** Written task **
Rescale each coordinate in the answers by multiplying it by 2.05 and rounding to a whole number, with halves rounded up; leave every number in the requests as it is. Write out the rows from the first line of the records through the line with "coord(38,234)", requests included, and give only those lines.

** Dataset records **
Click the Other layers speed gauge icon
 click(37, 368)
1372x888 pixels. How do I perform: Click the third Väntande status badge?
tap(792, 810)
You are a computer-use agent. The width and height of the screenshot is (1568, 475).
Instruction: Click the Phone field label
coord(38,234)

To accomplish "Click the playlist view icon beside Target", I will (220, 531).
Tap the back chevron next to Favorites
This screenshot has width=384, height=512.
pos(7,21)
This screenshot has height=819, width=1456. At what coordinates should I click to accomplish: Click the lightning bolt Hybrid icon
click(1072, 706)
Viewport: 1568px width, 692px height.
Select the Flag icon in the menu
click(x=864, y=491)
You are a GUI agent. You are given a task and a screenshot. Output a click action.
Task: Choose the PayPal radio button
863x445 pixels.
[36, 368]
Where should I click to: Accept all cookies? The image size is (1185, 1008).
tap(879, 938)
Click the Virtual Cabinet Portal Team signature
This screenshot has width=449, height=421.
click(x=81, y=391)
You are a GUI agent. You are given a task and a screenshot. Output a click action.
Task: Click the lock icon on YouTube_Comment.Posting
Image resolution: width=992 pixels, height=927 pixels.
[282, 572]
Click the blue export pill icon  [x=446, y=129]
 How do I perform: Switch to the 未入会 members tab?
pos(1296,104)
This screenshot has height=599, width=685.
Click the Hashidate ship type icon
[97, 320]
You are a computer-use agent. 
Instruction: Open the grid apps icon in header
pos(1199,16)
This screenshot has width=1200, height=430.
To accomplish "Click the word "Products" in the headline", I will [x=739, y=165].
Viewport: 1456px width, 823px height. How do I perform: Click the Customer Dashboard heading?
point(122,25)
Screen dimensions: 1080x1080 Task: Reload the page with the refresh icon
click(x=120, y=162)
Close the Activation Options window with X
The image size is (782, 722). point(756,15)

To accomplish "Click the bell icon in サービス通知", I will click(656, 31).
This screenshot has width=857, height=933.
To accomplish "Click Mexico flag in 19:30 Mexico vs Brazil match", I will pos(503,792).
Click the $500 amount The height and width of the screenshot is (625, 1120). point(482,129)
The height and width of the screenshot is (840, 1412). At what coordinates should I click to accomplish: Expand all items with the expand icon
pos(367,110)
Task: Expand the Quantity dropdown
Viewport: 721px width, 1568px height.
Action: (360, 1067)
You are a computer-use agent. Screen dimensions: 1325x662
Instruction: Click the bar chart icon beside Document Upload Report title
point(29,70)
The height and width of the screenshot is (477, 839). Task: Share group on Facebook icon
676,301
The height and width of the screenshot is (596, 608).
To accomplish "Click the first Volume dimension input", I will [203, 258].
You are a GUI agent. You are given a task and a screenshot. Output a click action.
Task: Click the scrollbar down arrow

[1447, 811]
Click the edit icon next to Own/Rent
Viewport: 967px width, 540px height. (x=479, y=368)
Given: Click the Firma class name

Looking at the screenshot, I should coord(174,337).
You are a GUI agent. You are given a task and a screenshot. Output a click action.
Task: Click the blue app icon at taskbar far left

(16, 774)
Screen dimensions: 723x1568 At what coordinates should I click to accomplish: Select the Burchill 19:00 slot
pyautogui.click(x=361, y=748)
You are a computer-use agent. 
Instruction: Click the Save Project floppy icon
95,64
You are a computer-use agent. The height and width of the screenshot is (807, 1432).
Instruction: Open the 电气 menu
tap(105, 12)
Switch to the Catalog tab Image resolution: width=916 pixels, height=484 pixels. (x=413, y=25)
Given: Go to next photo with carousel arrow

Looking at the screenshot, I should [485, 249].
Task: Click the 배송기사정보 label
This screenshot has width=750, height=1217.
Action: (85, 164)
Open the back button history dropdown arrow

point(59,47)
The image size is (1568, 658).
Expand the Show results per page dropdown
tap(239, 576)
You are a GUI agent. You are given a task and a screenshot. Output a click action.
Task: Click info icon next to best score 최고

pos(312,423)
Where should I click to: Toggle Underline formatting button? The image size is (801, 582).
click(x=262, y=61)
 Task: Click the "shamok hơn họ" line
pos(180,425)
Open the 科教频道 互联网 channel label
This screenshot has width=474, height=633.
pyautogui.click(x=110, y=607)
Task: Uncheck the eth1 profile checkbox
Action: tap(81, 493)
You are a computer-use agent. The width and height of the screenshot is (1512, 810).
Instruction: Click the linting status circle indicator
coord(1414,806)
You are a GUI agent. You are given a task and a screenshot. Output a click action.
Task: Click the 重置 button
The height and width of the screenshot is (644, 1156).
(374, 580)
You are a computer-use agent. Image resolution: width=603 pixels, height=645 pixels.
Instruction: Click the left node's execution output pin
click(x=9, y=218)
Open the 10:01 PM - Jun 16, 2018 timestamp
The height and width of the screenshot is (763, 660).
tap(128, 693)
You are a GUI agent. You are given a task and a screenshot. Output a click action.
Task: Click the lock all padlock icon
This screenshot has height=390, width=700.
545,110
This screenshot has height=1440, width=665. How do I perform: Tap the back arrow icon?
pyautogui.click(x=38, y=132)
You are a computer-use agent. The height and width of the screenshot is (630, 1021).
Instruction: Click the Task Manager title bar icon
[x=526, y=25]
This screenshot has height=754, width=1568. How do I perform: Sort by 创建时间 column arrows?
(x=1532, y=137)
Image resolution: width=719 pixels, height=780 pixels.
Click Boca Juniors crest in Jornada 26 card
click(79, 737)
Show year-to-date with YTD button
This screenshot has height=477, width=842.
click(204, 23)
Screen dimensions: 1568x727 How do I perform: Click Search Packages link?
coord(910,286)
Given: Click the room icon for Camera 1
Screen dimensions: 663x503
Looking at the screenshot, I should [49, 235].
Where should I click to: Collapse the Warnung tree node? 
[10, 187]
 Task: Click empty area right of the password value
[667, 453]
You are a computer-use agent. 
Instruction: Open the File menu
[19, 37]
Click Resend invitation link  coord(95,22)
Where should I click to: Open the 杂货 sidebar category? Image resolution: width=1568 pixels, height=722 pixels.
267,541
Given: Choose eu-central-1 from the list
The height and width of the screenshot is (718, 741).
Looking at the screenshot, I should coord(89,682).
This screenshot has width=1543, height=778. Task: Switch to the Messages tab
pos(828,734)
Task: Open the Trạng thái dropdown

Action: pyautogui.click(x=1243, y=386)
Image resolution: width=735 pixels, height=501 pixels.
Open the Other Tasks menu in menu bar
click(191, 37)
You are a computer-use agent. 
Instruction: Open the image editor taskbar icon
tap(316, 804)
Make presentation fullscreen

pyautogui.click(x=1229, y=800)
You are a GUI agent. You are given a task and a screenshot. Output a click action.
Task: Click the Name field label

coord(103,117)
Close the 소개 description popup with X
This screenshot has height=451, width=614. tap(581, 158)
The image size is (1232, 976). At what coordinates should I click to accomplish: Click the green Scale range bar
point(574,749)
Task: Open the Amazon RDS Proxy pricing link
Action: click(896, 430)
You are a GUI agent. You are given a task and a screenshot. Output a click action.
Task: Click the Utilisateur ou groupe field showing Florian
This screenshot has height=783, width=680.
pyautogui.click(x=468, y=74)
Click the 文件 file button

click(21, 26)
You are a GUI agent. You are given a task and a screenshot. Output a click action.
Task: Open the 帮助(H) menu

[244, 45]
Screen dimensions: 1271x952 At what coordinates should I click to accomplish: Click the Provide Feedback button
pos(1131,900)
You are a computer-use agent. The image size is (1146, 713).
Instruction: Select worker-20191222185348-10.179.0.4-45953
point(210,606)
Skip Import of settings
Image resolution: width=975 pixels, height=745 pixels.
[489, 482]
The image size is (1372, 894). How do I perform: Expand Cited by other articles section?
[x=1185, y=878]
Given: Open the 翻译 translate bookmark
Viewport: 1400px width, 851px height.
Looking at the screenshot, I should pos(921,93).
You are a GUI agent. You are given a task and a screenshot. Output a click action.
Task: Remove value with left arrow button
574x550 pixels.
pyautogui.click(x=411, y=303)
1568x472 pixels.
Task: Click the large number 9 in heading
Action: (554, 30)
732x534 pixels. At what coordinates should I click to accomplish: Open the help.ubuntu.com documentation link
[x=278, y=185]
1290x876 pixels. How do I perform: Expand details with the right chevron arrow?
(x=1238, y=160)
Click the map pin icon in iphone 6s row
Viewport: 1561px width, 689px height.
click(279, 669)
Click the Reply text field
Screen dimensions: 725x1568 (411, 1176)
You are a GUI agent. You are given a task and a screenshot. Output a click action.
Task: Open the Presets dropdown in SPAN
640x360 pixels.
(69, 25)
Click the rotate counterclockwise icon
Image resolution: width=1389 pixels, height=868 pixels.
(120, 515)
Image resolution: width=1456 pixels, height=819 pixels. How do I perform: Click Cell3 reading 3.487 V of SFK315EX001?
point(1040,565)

** Response to the task **
Click the Other layers speed gauge icon
 click(76, 754)
1372x888 pixels. How do I perform: Click the third Väntande status badge?
tap(1624, 1661)
You are a computer-use agent. The width and height of the screenshot is (1568, 475).
Instruction: Click the Phone field label
coord(78,480)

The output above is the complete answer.